On reproductive health, the Director, Family Health, Salma Kolo, said that more than 3,700 girls were saved from Female Genital Mutilation (FGM) as a result of the awareness campaign that took place in five states – Ebonyi, Imo, Oyo, Ekiti and Osun.
According to her, there are more than 200 million people, women and girls affected and living with FGM globally and out of these, more than two million are at risk in Nigeria.
She, however, said that to reverse the trend, more than 730,000 men and religious leaders and traditional leaders have been trained on the negative impact of FGM.
”The boys were also not left behind. Over 800 boys were sensitised and trained so that they could work together as partners to protect their sisters from such criminal practices that happen in our respective communities.
”So the project will also be scaled up to other parts of Nigeria, especially in the northern part.
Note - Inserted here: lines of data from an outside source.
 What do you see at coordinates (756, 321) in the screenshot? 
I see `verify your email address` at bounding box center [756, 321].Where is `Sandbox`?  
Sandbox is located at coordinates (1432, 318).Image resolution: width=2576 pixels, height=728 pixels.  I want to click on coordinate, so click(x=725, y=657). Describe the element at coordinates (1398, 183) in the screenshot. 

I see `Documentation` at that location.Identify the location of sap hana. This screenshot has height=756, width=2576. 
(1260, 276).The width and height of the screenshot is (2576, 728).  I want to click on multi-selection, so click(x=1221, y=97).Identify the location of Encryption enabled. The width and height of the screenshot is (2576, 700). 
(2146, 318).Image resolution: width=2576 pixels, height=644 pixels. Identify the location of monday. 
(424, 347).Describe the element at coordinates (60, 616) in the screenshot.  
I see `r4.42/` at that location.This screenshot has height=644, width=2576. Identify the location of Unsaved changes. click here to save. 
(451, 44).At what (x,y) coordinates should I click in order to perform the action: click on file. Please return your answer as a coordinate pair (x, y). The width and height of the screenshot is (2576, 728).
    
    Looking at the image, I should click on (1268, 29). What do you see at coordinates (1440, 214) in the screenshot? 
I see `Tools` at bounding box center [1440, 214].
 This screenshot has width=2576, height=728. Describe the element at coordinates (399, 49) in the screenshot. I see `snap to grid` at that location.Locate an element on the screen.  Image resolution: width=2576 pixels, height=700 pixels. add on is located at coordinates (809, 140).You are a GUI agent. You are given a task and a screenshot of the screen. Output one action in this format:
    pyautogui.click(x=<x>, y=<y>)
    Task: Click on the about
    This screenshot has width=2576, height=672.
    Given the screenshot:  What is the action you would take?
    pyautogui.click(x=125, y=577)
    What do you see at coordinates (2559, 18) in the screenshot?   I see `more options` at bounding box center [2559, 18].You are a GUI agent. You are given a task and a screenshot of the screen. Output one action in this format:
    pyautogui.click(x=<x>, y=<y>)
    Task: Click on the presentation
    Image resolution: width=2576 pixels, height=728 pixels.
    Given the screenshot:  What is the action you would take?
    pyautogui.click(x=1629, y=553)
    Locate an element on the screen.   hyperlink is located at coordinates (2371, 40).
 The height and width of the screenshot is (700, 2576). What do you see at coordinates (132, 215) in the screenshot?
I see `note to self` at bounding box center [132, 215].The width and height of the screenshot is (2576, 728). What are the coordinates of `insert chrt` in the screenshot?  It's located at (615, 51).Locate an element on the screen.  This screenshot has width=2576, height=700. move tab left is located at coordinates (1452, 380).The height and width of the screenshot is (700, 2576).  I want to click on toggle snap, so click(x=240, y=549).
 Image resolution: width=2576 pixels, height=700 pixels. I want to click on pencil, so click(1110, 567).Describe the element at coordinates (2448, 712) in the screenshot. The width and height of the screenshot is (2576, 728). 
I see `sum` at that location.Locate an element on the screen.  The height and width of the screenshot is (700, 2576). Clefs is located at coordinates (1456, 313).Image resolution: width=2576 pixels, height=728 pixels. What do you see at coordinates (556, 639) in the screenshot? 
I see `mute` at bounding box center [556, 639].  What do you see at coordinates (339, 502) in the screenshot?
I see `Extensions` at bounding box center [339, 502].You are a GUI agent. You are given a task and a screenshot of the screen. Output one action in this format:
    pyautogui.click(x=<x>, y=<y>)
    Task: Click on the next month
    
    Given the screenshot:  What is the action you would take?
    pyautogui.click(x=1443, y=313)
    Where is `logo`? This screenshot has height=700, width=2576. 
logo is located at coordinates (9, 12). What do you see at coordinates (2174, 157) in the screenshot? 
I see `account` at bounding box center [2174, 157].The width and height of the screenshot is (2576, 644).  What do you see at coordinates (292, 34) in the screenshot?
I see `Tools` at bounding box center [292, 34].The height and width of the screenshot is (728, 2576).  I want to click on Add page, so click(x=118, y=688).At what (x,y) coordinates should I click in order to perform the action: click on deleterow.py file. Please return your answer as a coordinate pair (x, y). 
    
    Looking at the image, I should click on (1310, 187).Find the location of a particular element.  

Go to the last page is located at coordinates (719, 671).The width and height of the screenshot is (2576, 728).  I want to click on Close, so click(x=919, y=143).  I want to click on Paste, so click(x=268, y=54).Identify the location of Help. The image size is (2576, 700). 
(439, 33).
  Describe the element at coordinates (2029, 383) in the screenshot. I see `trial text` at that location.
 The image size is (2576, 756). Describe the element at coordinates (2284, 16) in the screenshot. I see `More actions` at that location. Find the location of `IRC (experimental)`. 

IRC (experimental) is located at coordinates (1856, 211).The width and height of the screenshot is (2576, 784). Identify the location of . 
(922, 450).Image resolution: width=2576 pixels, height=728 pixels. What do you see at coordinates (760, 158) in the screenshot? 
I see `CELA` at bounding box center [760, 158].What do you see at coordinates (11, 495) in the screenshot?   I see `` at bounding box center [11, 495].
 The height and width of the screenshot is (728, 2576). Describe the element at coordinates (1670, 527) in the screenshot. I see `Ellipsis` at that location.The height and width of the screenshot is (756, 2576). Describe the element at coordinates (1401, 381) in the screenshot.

”Jigawa and Kaduna states have been identified for this and awareness will continue to be created until we are able to totally eliminate female genital mutilation.”
She said that Nigeria remains committed to the provision of quality access to family planning commodities and services to women of reproductive age group, adolescents and girls, including men to ensure that the nation has the right size for its families.
”So part of what was launched by the Minister of Health was the FP 2030 commitment. This is a global commitment, of which Nigeria is part.
”The minister, in collaboration with commissioners from all the 36 states of the federation and all relevant partners, including the civil society organisations, developed a national commitment that is all-encompassing, adopting the bottom-up approach.
”So this was signed, and we are now working on a strategy for implementation.
”We have adopted the balanced scorecard approach to develop that strategy and we have already started engaging with all the key partners to ensure that it is rolled out at all levels, especially at community level.”
Ms Kolo said that the benefit of the federal government’s commitment to the programme was that there would be provision of quality family planning commodities and services to Nigerians of reproductive age, both men and women.
She added that the nation would leverage domestic resources so that there would be sustainable financing for family planning commodities in Nigeria without overreliance on donors.
She believes that Nigeria would gradually be self-sufficient in the provision of family planning services.